The Company’s ability to utilize its federal and state net operating loss carryforwards and federal and state tax credit carryforwards to reduce future taxable income and future taxes, respectively, may be subject to restrictions attributable to equity transactions that may have resulted in a change in ownership as defined by Internal Revenue Code (“IRC”) Section 382. In the event that the Company has such a change in ownership, the Company’s utilization of these carryforwards could be severely restricted and could result in the expiration of a significant amount of these carryforwards prior to the Company recognizing their benefit. The Company completed a Section 382 analysis as of December 31, 2013 and concluded that $493,000 in federal net operating loss carryforwards and $151,000 in federal research and development tax credit carryforwards are expected to expire prior to utilization as a result of the Company’s previous ownership changes and corresponding annual limitations. The Company has not, however, conducted a Section 382 study for any periods subsequent to December 31, 2013, and as such, the Company cannot provide any assurance that a change in ownership within the meaning of the IRC has not occurred since that date.

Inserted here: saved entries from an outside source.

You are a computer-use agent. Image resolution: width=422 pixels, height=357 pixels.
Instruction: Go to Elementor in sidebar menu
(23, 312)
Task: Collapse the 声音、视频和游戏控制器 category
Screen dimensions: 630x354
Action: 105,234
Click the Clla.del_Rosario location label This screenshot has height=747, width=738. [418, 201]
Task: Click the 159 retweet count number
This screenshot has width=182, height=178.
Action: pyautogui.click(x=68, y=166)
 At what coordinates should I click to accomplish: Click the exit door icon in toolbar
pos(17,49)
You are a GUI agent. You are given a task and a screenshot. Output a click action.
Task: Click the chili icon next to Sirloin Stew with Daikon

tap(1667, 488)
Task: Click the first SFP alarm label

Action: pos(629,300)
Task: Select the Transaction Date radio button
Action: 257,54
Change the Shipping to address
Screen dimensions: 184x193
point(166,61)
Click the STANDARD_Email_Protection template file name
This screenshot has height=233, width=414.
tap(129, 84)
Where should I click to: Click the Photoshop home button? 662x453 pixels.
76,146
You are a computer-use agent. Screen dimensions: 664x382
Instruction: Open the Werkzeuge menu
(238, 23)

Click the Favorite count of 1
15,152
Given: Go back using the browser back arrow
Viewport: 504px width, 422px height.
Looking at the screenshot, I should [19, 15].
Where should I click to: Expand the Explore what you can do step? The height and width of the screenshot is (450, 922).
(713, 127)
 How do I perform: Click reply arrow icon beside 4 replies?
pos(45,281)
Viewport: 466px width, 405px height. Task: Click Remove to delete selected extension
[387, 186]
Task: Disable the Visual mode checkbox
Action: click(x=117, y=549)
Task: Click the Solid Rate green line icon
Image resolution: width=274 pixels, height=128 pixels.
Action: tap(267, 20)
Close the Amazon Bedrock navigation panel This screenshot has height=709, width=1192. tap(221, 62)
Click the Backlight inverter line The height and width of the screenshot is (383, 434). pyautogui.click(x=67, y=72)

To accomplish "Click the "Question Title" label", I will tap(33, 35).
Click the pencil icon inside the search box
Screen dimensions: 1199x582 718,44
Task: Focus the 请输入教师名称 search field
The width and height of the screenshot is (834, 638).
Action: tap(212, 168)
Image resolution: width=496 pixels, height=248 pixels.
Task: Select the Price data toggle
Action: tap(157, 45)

As of December 31, 2016, deferred tax assets of $80,004,000, arising primarily as a result of the Company’s net operating loss carryforwards, tax credits and certain costs capitalized for tax purposes, were fully offset by a valuation allowance. The valuation allowance increased by $11,035,000, $15,241,000 and $18,459,000 during the years ended December 31, 2016, 2015 and 2014, respectively. The deferred tax asset balances as of December 31, 2016 and 2015 excluded excess tax benefits from stock option exercises of $2,096,000 and $2,096,000, respectively.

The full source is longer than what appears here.